Urology Completed Research

Renal tract stone disease is very common and mainly affects adults of working age and the incidence has been increasing. Approximately 50% of renal stones will cause symptoms and up to 26% will require an active intervention. Currently the NHS has three treatment options for lower pole kidney stones, extracorporeal shock wave lithotripsy (ESWL), percutaneous nephrolithotomy (PNL) and flexible ureterorenoscopy with laser lithotripsy (FURS). This UK wide multi-centre RCT (with internal feasibility) will determine for lower pole stones whether flexible ureterorenoscopy with laser lithotripsy result in better quality of life (EQ-5D) than ESWL or PNL (chosen according to stone size).

Project Details
Principal Investigator: Mr Francis Keeley
Study Completion: 01/09/2021
Local Ref: 3692

Background: Cancer is a global problem. There is significant pre-clinical and epidemiological evidence demonstrating that aspirin has anti-cancer effects. Recently, individual patient data meta-analyses, from trials designed to assess cardiovascular benefits of aspirin, have shown reductions in cancer incidence and mortality associated with regular aspirin use. Additionally, the CAPP2 trial has demonstrated that daily aspirin prevents cancers associated with the Lynch syndrome.

In the meta-analyses, short-term effects on cancer mortality and a decrease in risk of metastases suggest a role for aspirin in the treatment as well as prevention of cancer. This is supported by several large observational datasets. Concerns over toxicity, particularly serious haemorrhage, have limited the use of aspirin in the primary prevention of cancer. In the adjuvant setting the benefit:risk ratio will be different, with higher morbidity and mortality from recurrent cancer potentially outweighing risks associated with regular aspirin use.

Aim: To assess whether regular aspirin use after standard therapy prevents recurrence and prolongs survival in patients with early stage common solid tumours. International recruitment will allow assessment of the intervention in different communities.

Methods: The question will be addressed in four tumour sites (colorectal, breast, gastrooesophageal, prostate) using parallel trials with a common infrastructure.

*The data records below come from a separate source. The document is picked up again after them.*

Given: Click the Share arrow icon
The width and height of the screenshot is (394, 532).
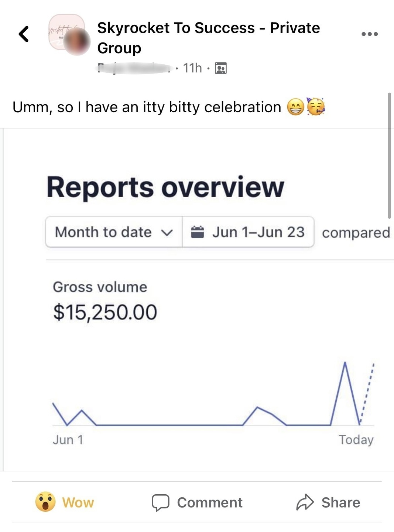Looking at the screenshot, I should (305, 502).
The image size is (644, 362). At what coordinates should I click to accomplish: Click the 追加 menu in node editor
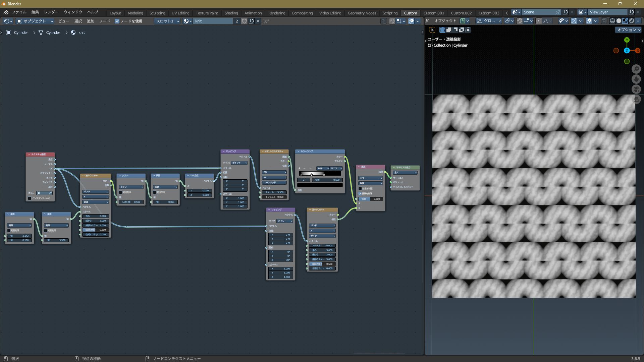[x=91, y=21]
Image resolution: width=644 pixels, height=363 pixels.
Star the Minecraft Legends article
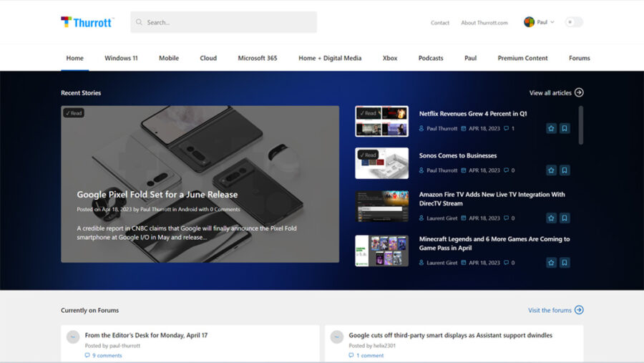(551, 263)
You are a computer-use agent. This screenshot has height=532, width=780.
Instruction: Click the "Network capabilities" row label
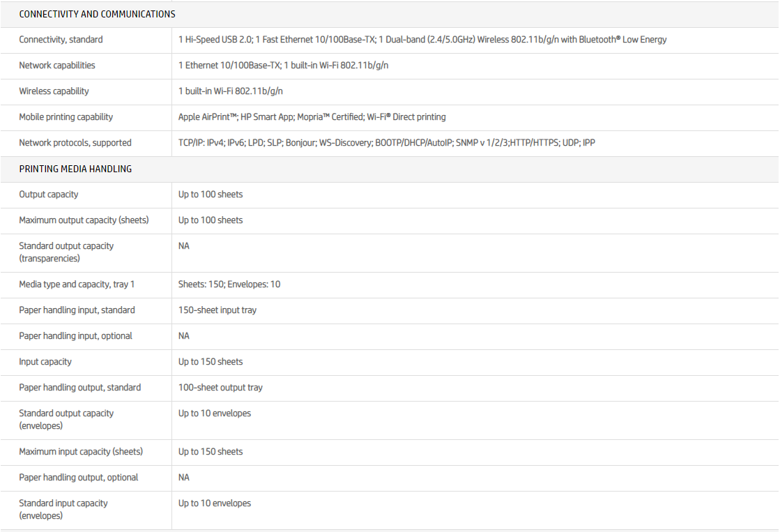coord(57,66)
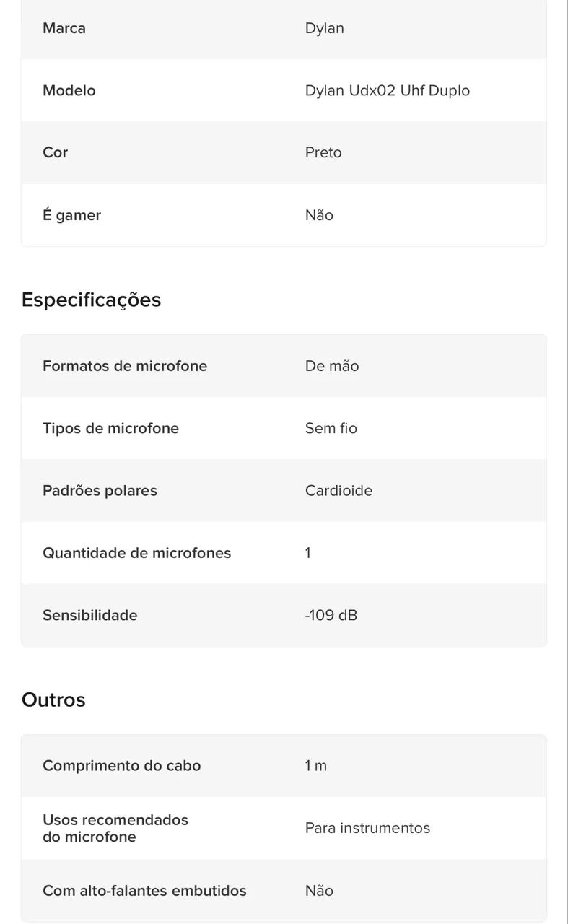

Each trial will be a multicentre, phase III, double-blind, placebo-controlled randomised trial. Participants will be randomised to 100mg aspirin, 300mg aspirin or a matching placebo, to be taken daily for 5 years.

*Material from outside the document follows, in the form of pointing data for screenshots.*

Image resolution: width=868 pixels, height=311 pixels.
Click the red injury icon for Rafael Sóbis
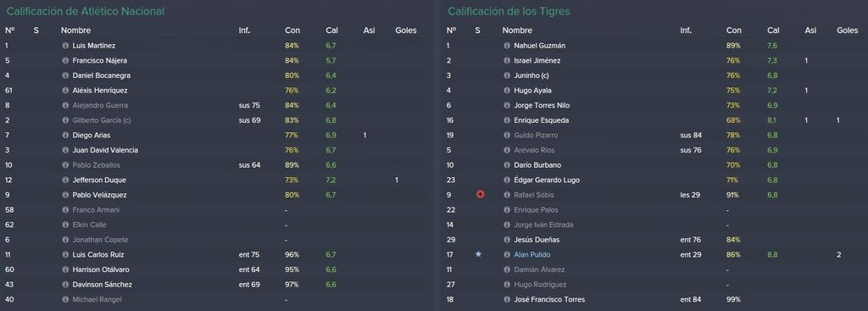tap(480, 195)
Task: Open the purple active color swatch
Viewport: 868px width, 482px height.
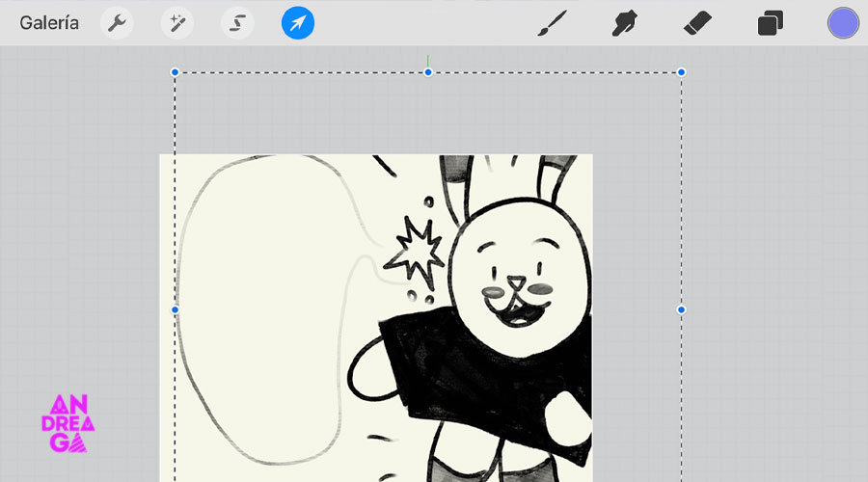Action: 843,22
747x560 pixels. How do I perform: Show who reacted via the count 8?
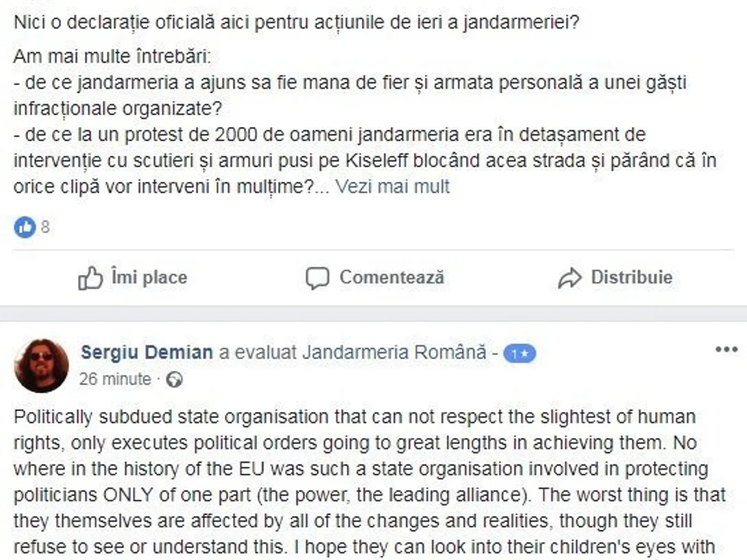point(45,227)
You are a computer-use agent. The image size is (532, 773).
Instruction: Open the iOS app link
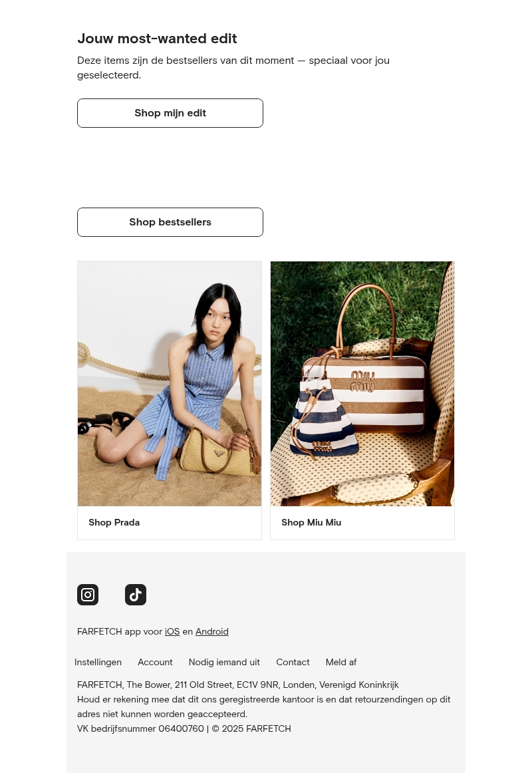pos(172,631)
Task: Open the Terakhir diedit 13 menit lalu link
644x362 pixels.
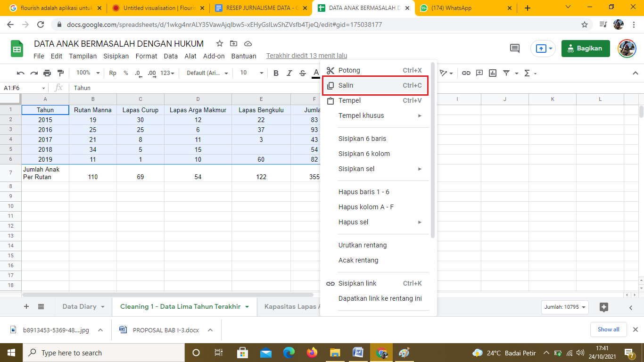Action: [x=306, y=56]
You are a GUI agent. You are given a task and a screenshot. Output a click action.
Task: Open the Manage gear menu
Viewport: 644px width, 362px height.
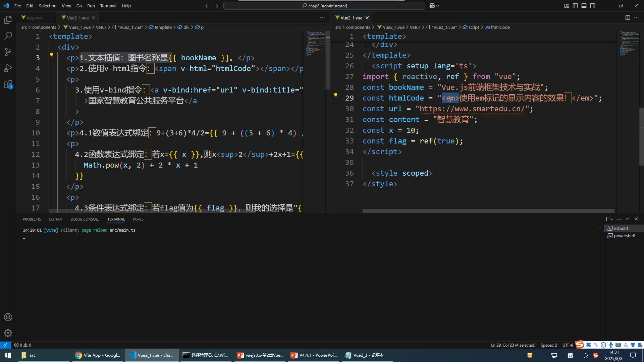[8, 333]
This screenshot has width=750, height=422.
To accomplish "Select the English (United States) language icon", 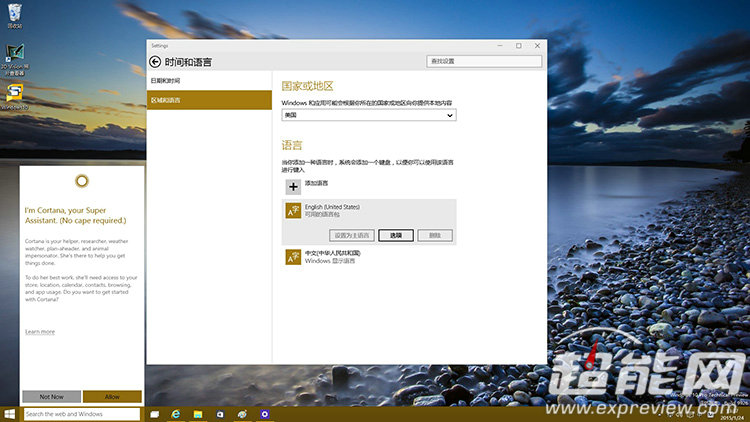I will click(293, 210).
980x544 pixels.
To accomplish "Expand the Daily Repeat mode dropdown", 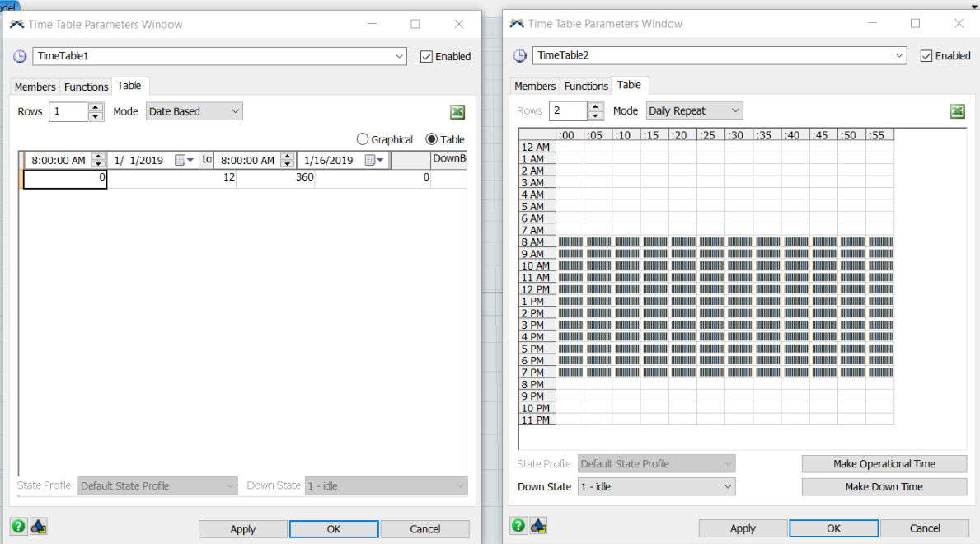I will point(694,110).
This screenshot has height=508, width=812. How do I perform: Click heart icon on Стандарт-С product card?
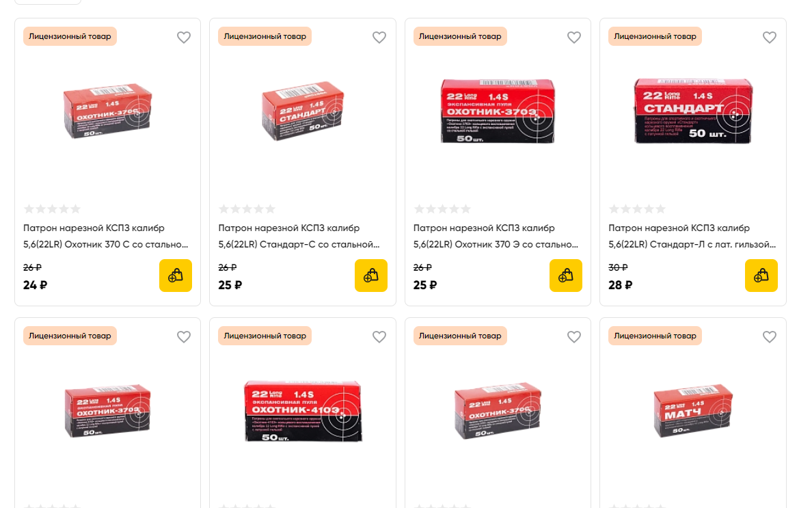(x=379, y=38)
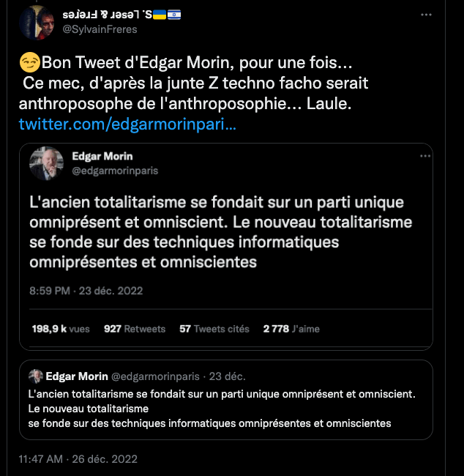Open the quoted tweet by clicking its text body
Screen dimensions: 464x476
[221, 409]
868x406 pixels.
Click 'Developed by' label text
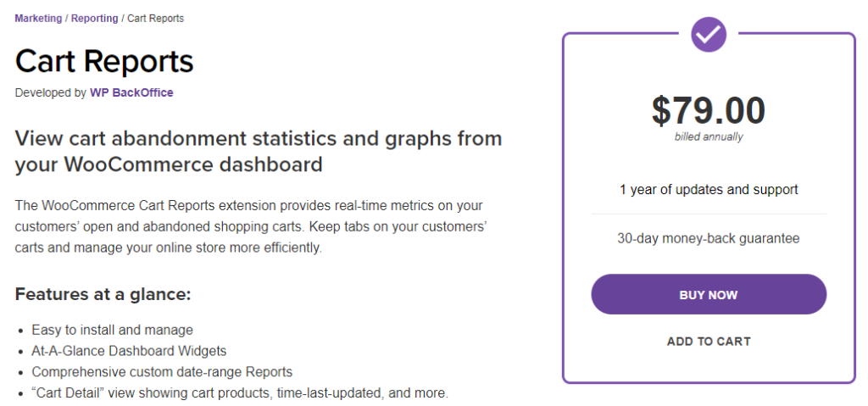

Primary outcomes will depend on tumour site and trials will be separately powered, requiring 2000-3000 patients with each tumour type to demonstrate effects of aspirin on disease recurrence and survival. Secondary outcomes include overall survival, adherence, gastrointestinal complications and cardiovascular events.

Project Details
Principal Investigator: Dr Michael Shere
Study Completion: 02/05/2027
Local Ref: 3589

Female Urgency, Trial of Urodynamics as Routine Evaluation (FUTURE study); a superiority randomised clinical trial to evaluate the effectiveness and cost effectiveness of invasive urodynamic investigations in management of women with refractory overactive bladder symptoms. Aims to:

• Determine whether routine Urodynamics investigation and comprehensive clinical assessment significantly improves patient-reported success rates following treatment, compared to comprehensive clinical assessment only;
• Assess the cost-effectiveness of routine Urodynamics investigation and comprehensive clinical assessment, compared to comprehensive clinical assessment only.

Project Details
Principal Investigator: Mr Hashim Hashim
Study Completion: 30/04/2021
Local Ref: 4020

Radical cystectomy (RC) represents the gold standard treatment for invasive bladder cancer. Reductions in morbidity and mortality from this operation have occurred in recent years through refined anaesthesia, surgical techniques, and centralization of services in high volume centres. The multimodal concept of enhanced recovery after RC (ERAS), which includes pre, intra and post-operative steps, has also helped to reduce the length of stay and complications after RC further.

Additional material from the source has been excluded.